"""

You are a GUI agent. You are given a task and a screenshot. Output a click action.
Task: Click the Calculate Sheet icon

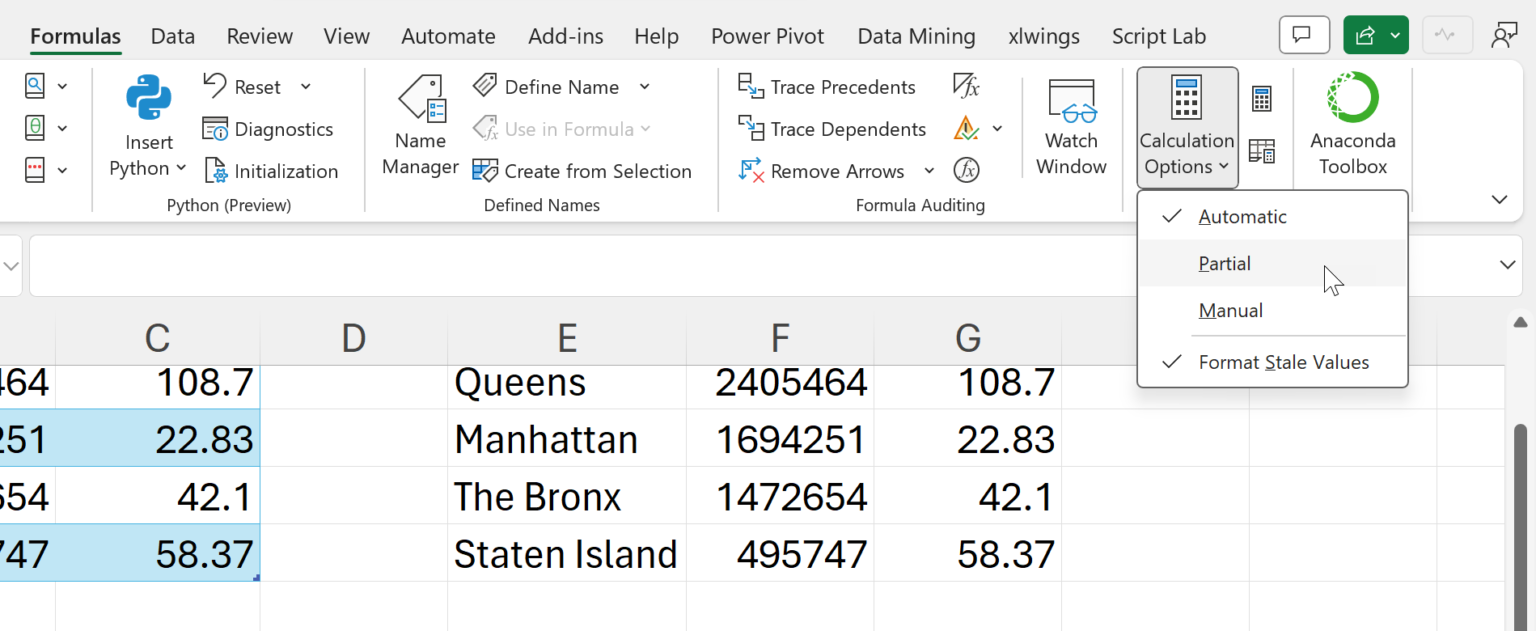click(x=1262, y=152)
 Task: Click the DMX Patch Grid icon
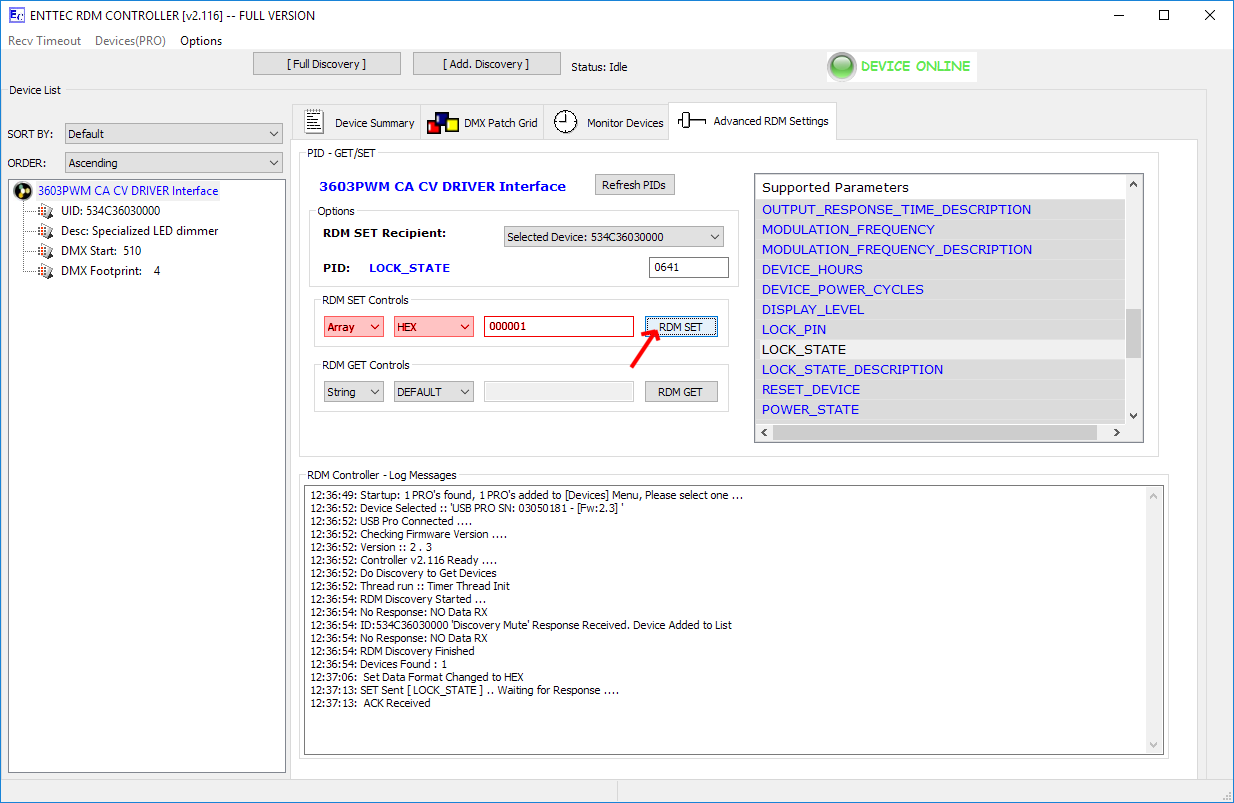click(x=442, y=123)
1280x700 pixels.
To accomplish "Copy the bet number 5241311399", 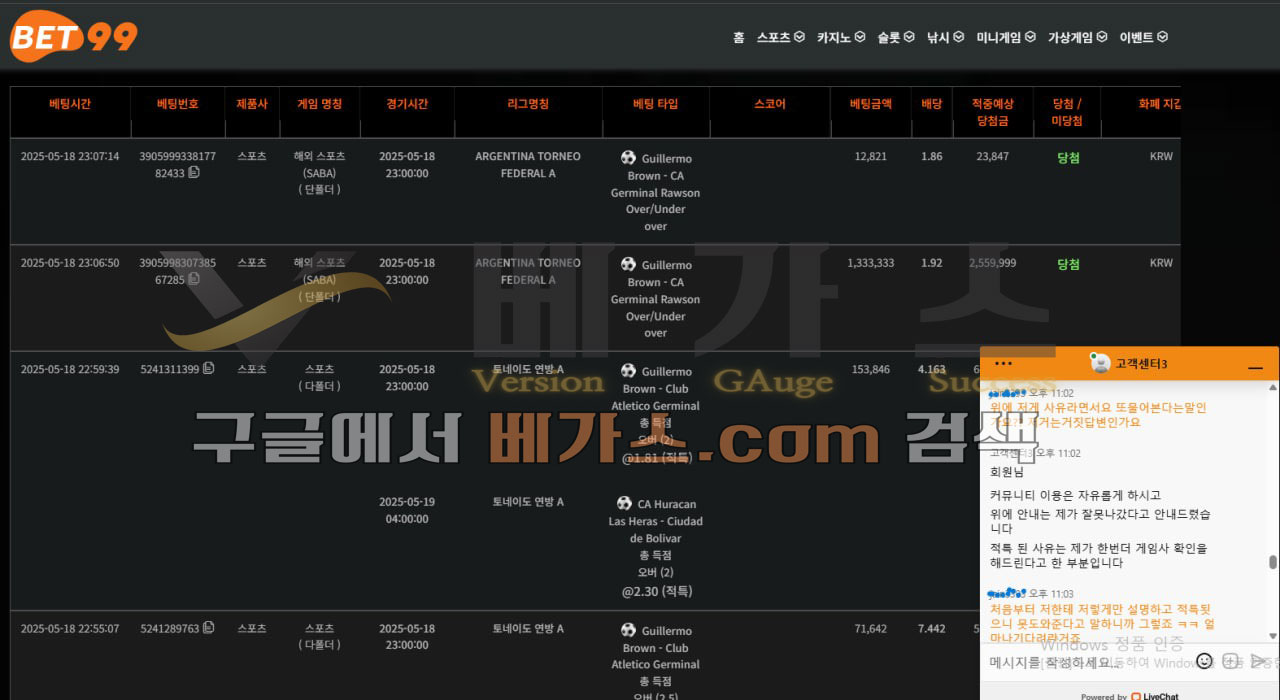I will click(x=208, y=369).

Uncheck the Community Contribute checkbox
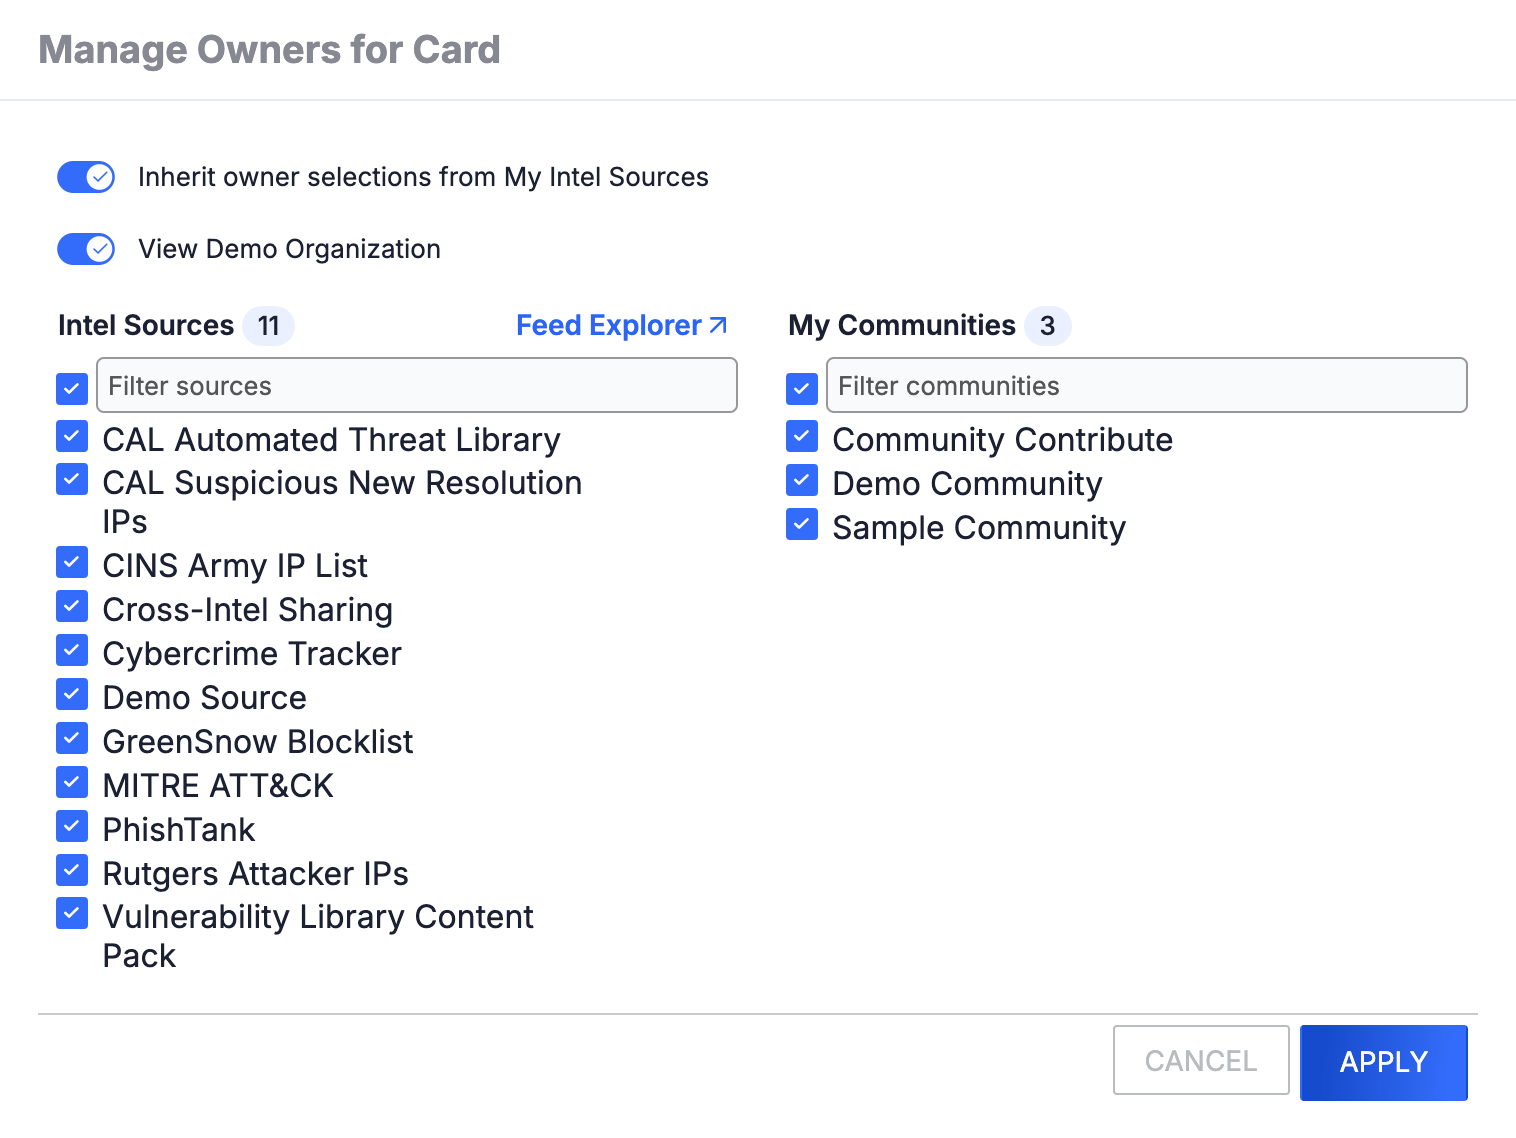(x=802, y=436)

"""

An exact copy is needed of only the lines from the top of the material through the line with "1280x700 pixels."; no pictures belong in it.

Finished task:
You are a GUI agent. You are given a task and a screenshot. Output a click action.
Task: Click the Calculate Sheet icon

click(x=1262, y=152)
 Task: Click the DMX Patch Grid icon
click(x=442, y=123)
1280x700 pixels.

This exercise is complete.